Thursday, May 28, 2009

Henry Cotto...

So Brian has decided to start writing his blog again.  This of course means I have to start writing mine again.  I'm not sure how that makes me feel, but I don't have much of a choice.

When Brian's wife is out of town, he blogs.  That's sad.

I don't know what to make of the choice to name his blog after Henry Cotto's mustache. Several jokes about the sexual innuendo of this choice come to mind, but I generally try to stay away from jokes that are too easy.  In this case, what I find interesting is that Brian chose Henry Cotto, when all of his pre-adult life, Brian had a poster of Alvin Davis in the TV room of his basement.  If you want to hold up a mustache as the pinnacle of manliness, I would have gone with Alvin Davis. He was more successful and more handsome than Henry Cotto.  And I think Brian is selling himself short by suggesting that he is only an average sports writer.  I think Brian, like Alvin Davis, would be the star sports writer at a crappy paper, and maybe even win Rookie of the Year and make the All-Star game once.  But I understand that the point of Brian's blog aims to be self-deprecating... a tactic used to set the bar as low as possible.  I fully endorse this approach.  I just think Alvin Davis should have been the choice.

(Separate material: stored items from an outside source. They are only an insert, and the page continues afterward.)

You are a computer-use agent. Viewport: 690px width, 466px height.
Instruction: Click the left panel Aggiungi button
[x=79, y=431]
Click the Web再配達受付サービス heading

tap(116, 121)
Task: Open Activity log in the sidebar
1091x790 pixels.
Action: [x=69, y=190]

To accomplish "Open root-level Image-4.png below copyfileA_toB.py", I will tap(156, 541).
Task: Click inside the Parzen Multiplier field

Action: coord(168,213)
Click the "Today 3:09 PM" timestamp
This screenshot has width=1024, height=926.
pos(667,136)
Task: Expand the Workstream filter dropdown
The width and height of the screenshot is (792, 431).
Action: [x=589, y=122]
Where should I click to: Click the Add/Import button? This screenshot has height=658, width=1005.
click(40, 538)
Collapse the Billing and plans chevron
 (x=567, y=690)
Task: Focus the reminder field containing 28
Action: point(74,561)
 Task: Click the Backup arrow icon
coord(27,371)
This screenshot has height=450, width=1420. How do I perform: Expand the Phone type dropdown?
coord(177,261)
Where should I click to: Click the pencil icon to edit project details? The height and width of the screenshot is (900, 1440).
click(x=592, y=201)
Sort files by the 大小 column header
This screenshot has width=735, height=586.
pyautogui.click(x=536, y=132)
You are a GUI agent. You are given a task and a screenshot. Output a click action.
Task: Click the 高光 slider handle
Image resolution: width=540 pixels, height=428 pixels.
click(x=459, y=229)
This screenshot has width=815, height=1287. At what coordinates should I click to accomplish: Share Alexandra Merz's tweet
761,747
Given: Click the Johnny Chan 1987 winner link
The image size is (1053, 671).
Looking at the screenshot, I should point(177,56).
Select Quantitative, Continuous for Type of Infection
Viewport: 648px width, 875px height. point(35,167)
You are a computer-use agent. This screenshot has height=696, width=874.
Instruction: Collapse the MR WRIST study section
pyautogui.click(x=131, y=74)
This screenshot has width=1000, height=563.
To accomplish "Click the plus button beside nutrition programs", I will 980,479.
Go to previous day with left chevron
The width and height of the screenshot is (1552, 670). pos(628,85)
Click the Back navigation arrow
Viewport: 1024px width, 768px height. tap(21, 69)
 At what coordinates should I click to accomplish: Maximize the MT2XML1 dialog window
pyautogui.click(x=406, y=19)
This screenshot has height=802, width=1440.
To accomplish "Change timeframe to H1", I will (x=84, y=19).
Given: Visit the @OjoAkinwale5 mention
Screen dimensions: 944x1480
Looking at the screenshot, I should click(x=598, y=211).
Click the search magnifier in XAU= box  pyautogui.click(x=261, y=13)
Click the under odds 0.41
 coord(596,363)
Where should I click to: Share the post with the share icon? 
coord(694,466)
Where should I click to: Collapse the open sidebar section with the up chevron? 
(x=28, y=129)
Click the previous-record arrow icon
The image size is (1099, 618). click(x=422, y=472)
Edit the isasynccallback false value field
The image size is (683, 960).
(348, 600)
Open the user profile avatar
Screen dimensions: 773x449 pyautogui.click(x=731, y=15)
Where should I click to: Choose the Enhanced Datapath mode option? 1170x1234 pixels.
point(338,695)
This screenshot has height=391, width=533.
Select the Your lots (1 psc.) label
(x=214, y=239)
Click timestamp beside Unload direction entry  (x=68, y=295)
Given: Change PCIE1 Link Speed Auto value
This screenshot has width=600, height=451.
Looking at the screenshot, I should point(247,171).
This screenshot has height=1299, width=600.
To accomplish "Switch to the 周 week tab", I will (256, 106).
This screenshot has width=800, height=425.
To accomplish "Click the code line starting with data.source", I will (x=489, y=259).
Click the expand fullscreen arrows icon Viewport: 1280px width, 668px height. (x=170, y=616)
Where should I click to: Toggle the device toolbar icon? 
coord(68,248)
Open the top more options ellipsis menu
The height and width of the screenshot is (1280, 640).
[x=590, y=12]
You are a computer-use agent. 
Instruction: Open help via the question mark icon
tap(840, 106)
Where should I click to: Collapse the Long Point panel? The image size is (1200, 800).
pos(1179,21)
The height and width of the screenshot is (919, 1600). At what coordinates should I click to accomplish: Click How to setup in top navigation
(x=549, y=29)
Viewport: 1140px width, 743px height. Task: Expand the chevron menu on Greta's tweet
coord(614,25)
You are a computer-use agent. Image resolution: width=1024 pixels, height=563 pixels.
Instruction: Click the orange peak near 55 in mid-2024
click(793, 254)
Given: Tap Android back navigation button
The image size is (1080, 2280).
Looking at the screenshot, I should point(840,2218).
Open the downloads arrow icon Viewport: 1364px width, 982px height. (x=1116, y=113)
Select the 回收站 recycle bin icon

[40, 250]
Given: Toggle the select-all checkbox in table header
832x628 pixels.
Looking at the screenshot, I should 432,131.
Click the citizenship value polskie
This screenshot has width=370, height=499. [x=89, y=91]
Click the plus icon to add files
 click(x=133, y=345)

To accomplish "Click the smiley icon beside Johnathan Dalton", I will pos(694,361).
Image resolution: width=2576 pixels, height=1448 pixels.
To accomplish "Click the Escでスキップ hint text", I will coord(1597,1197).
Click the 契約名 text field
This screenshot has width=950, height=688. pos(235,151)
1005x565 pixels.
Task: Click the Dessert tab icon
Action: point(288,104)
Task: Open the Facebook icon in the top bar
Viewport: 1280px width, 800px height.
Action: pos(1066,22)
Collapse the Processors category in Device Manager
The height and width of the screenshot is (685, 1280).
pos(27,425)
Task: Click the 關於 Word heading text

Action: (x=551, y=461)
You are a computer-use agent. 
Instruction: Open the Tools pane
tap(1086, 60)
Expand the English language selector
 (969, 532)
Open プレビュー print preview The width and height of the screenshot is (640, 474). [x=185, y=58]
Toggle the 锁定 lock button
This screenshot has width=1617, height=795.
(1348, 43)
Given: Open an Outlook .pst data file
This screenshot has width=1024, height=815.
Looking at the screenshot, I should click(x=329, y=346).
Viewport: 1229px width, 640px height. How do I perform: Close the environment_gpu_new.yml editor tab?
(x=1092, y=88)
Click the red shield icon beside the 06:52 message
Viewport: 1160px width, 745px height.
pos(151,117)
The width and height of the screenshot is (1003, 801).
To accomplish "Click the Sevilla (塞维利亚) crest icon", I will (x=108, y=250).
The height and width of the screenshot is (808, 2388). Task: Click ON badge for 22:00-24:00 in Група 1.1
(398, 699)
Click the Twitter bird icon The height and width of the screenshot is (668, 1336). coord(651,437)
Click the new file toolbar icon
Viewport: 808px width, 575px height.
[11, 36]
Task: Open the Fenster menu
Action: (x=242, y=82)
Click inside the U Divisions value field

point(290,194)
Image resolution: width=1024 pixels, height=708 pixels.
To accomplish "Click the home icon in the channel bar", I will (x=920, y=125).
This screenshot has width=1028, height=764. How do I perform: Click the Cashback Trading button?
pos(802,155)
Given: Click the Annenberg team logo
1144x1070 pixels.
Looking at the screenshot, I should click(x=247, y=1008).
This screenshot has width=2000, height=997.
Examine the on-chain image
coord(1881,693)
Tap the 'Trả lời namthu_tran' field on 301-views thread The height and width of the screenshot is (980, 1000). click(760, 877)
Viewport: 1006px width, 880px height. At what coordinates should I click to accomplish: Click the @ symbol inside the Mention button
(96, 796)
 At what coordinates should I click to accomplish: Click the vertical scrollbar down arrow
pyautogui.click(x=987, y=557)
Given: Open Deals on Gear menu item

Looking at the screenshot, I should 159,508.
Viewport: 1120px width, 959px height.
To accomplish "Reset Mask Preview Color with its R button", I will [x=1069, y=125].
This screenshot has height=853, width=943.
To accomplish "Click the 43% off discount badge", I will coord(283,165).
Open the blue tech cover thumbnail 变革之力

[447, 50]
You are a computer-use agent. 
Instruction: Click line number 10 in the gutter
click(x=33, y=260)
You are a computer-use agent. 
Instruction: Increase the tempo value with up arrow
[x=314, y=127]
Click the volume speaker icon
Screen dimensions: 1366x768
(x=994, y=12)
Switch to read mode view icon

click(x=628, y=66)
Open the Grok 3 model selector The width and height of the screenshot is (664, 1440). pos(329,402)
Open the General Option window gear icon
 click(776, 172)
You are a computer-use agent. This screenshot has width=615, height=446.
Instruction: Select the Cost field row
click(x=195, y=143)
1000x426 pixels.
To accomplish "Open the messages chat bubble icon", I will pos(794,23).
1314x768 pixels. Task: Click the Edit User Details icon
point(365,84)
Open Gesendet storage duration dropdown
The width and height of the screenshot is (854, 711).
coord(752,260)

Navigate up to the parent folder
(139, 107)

More interesting to me is the inclusion of Joe in this version of the blog.  Joe has a job as a sports writer, so theoretically he should bring some professionalism and talent to the writing on this blog.  To be honest, I haven't read much of the blog so far, so I can't comment on Joe's contribution.  But I did start wondering... if Brian is Henry Cotto, who is Joe?

After an exhaustive 2 minutes of research, I came up with this: Joey Cora.  I thank Wikipedia in advance for all this material (Joey is the one crying, which I thought was particularly suiting).

To begin with, who can pass this up: Joey Cora first came to national attention in 1986 for thwarting an attempted murder. While playing for the Beaumont Golden Gators and waiting  to board the team bus in Texas, he was stabbed twice by two men for no apparent reason.  The attempted murder he managed to thwart was, in fact, his own, and he thwarted it by being rushed to the hospital and surviving.  Can you think of anybody more likely to be stabbed at random than Joe Tone?  I sure can't.  

NOTE: after my own racial profiling experience in Texas, this is just further proof that nothing good will ever happen there, and further reinforces my conclusion never to return to Texas.

His official nickname: "Little Joey"  (this speaks for itself).

Little Joey did have one amazing season, 1997, in which he had a 24-game hitting streak as a switch hitter.  He batted .300 for the year with 11 home runs and 54 RBI (I want to make this RBIs, but I'm sure that would be redundant).  Just like Cora, Tone is capable of having one amazing year.  I'm not sure if that year has come or gone, but Tone's version of the Cora hitting streak has to have been when he insulted that player for the Cavs in the locker room (wish I knew the details of that story but I don't).

Incidentally, there were persistent rumors floating around Seattle in 1997 that Cora was on the juice.  While these have never been substantiated, I am pretty sure that Joe was on human growth hormones as a child.

Lastly, and I'm guessing here, but if I had to put money on it, Joe Tone played second base in Little League baseball.